Dal complesso delle attività investigative, svolte dalla Sezione Criminalità Organizzata e Straniera della Squadra Mobile di Enna, finalizzate a reperire elementi di riscontro in ordine all’attività di ricostituzione degli assetti delle “famiglie” mafiose attive nel territorio provinciale, emergeva come il prevalente interesse di “Cosa Nostra” ennese fosse tuttora rivolto alle attività estorsive ai danni di imprenditori: la c.d. “messa a posto” perpetrata ai danni di imprenditori tramite la corresponsione di ingenti somme di denaro.

Le attività investigative, disposte e dirette dalla Procura della Repubblica – Direzione Distrettuale Antimafia – sin dalle prime battute, confermavano gli esiti di precedenti indagini circa i rapporti tra le associazioni criminali di Enna e le organizzazioni criminali del catanese.  Tale attività d’indagine culminava il 9 marzo scorso con l’operazione “Capolinea” con la quale gli uomini della Squadra Mobile di Enna procedevano all’arresto di 6 soggetti, esponenti della famiglia di “Cosa Nostra” di Enna e dei clan catanesi dei “Santapaola-Ercolano” e “Cappello-Bonaccorsi”, ritenuti a vario titolo responsabili di estorsione nei confronti di un imprenditore ennese.

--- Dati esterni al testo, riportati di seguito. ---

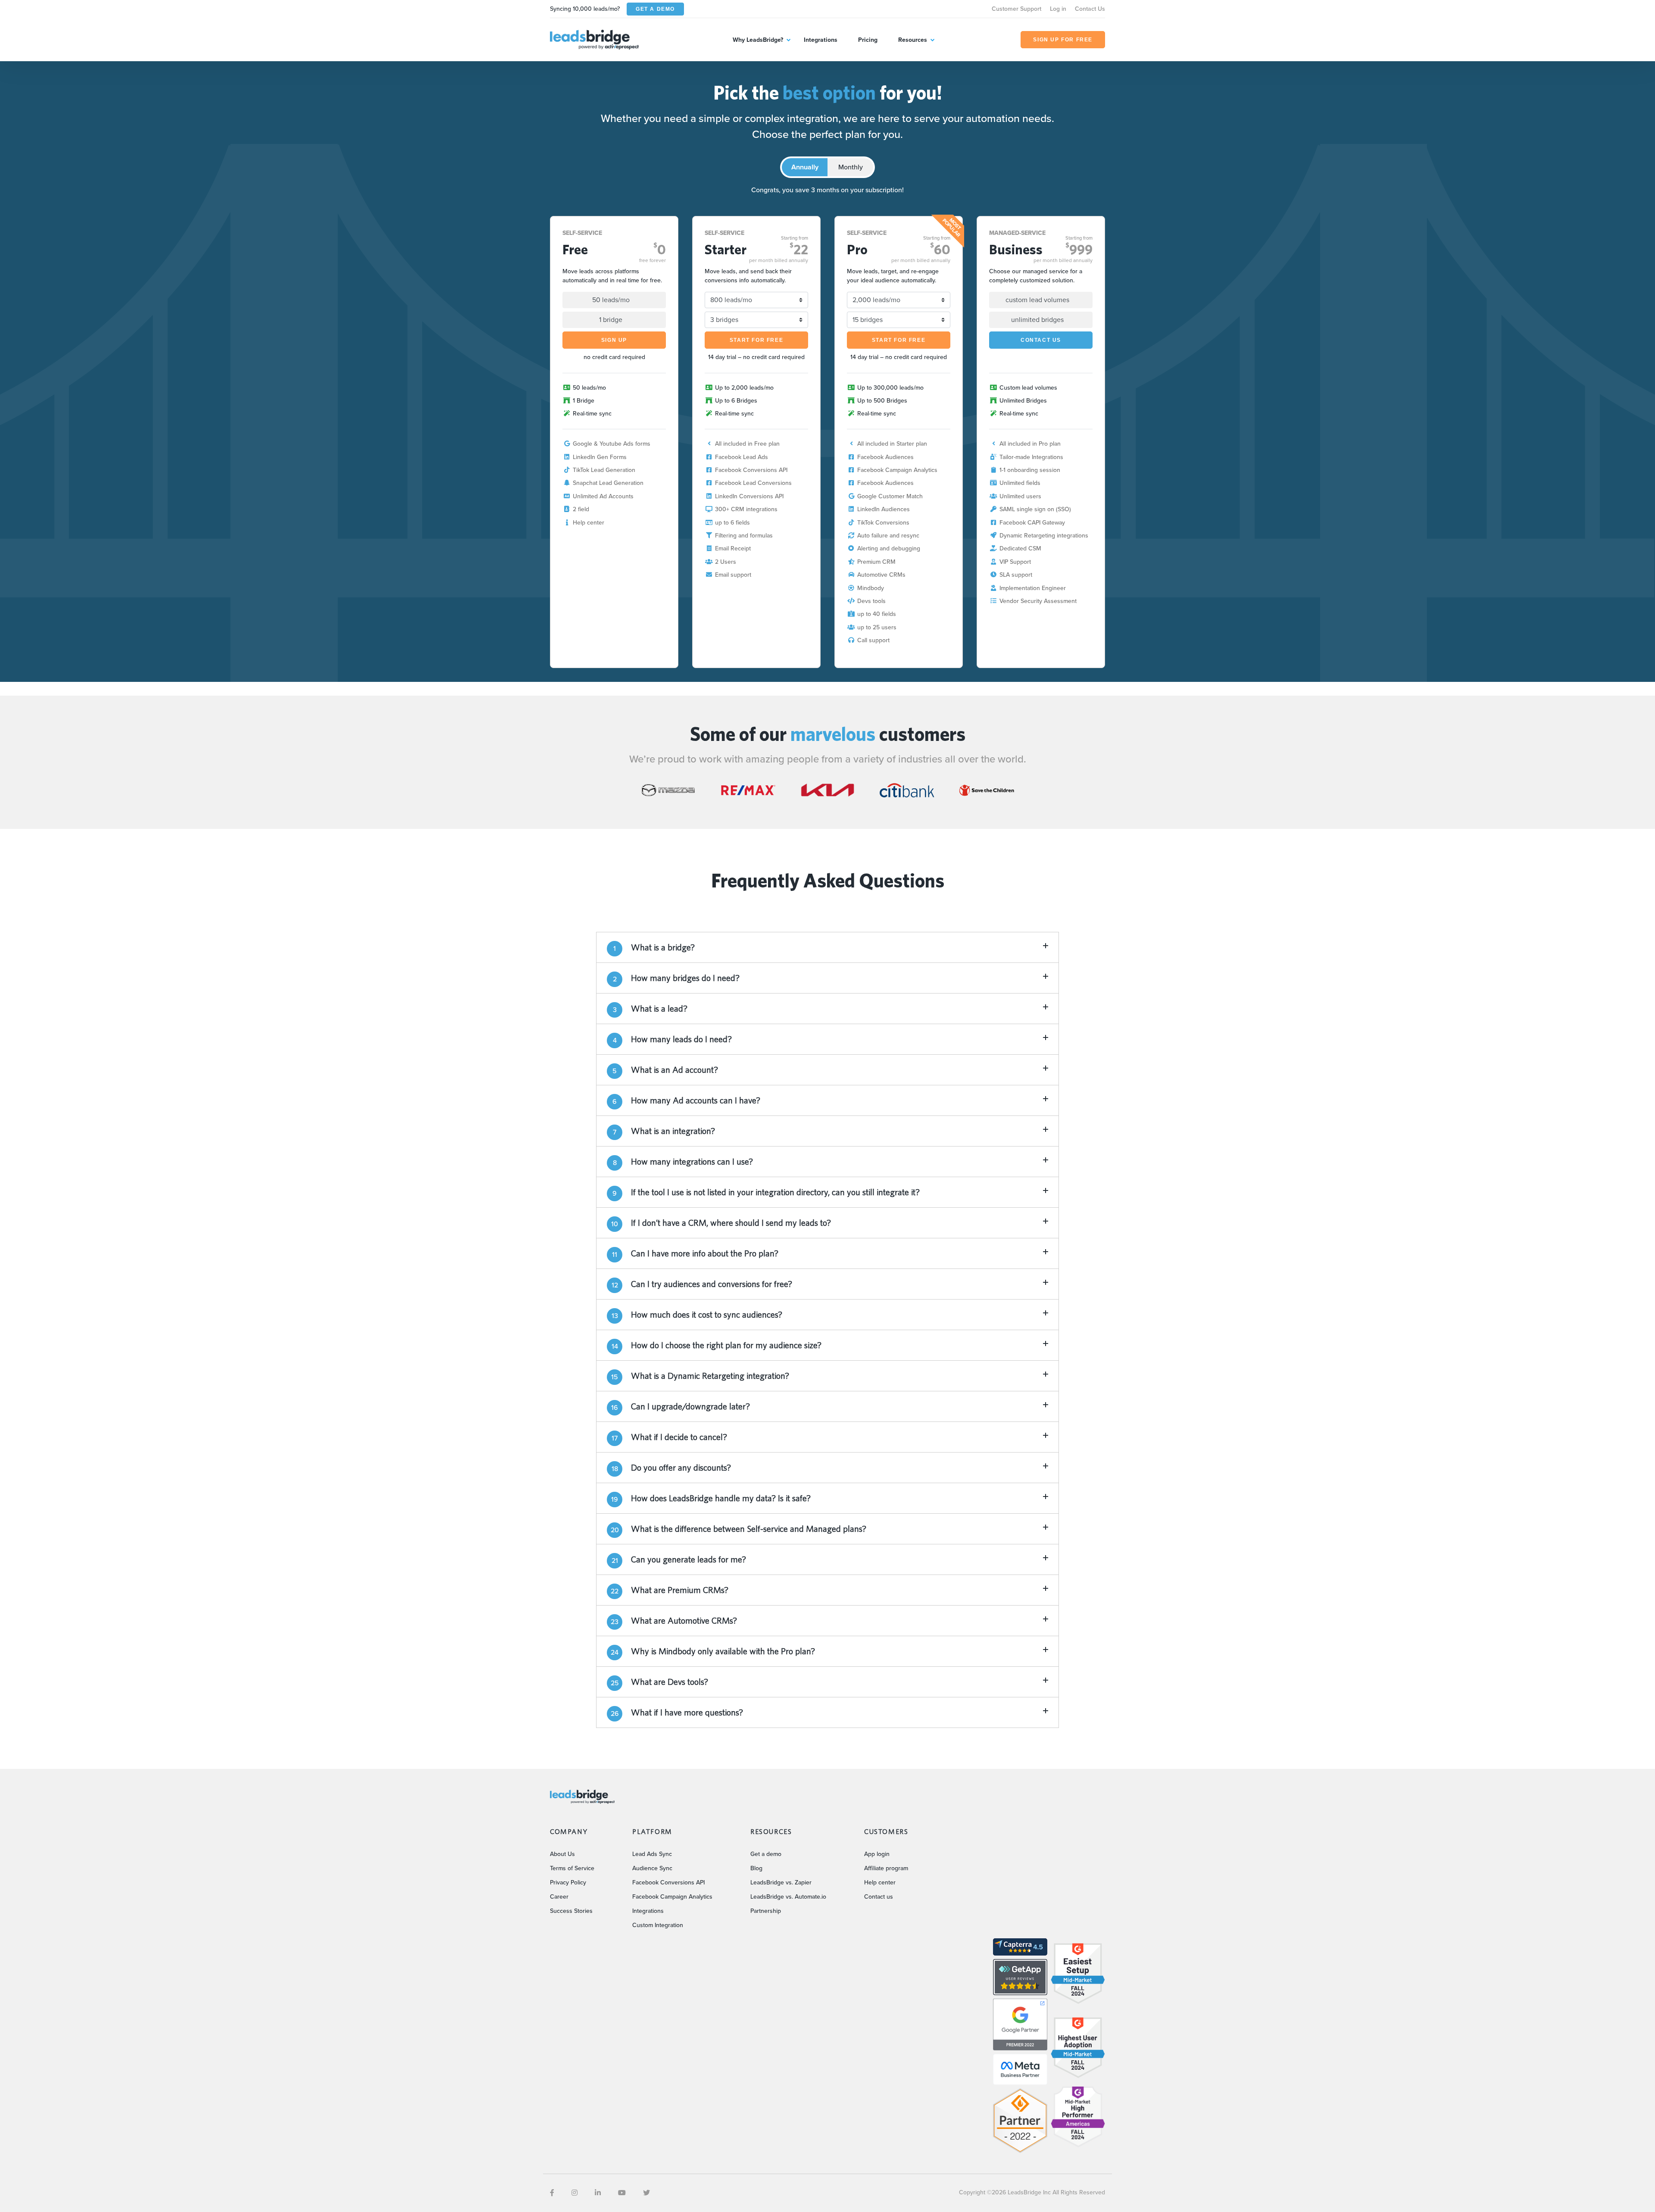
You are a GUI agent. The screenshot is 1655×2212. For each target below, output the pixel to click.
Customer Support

Un uomo, però, al vertice di questo folto gruppo criminale, rimaneva il principale “burattinaio” e quest’uomo era proprio il boss catanese Scalogna. Infatti, in seguito all’Ordinanza di Custodia Cautelare eseguita in data 9 marzo 2018 nell’ambito della predetta operazione ed  i successivi accertamenti della Squadra Mobile di Enna, è stato possibile identificare un ulteriore soggetto, l’attuale prevenuto Scalogna Filippo, che promuoveva proprio l’attività estorsiva sui lavori di posa della fibra ottica.

In particolare, quando l’imprenditore ennese, sempre più “strozzato” dalle spese, fra i lavori e le precedenti estorsioni, risultava inadempiente al pagamento del “pizzo”, veniva pressato dagli uomini d’onore facenti capo a Scalogna, come monito per la vittima affinché capisse di non poter rimandare i pagamenti, perché di fronte al boss catanese non avrebbe potuto più tergiversare con i ulteriori ritardi. Poiché l’imprenditore tardava ancora a corrispondere la tangente, gli indagati prospettavano imminenti azioni violente nei confronti dello stesso. L’estorsione ai danni dell’imprenditore proseguiva e veniva bloccata soltanto grazie all’arresto degli indagati del marzo scorso.

Le indagini svolte dalla Squadra Mobile di Enna, attraverso le attività tecniche, hanno pertanto permesso all’A.G. competente, la Procura Distrettuale della Repubblica presso il Tribunale di Caltanissetta – che ha brillantemente coordinato le indagini – di avanzare la misura cautelare anche a carico dello Scalogna, richiesta accolta dal G.I.P. che emetteva ordinanza di custodia cautelare in carcere.

Lo Scalogna si trovava già in carcere in quanto colpito da un ordine di carcerazione definitivo nel marzo scorso, essendo stato condannato ancora una volta per associazione mafiosa. Stamattina, gli uomini della Sezione Criminalità Organizzata e Straniera della Squadra Mobile di Enna, con la collaborazione degli uomini della Squadra Mobile di Frosinone, hanno eseguito l’ulteriore provvedimento di custodia cautelare in carcere.

È stato aggiunto così l’ultimo tassello all’indagine “Capolinea”, il più importante: l’arresto del boss catanese Filippo Scalogna.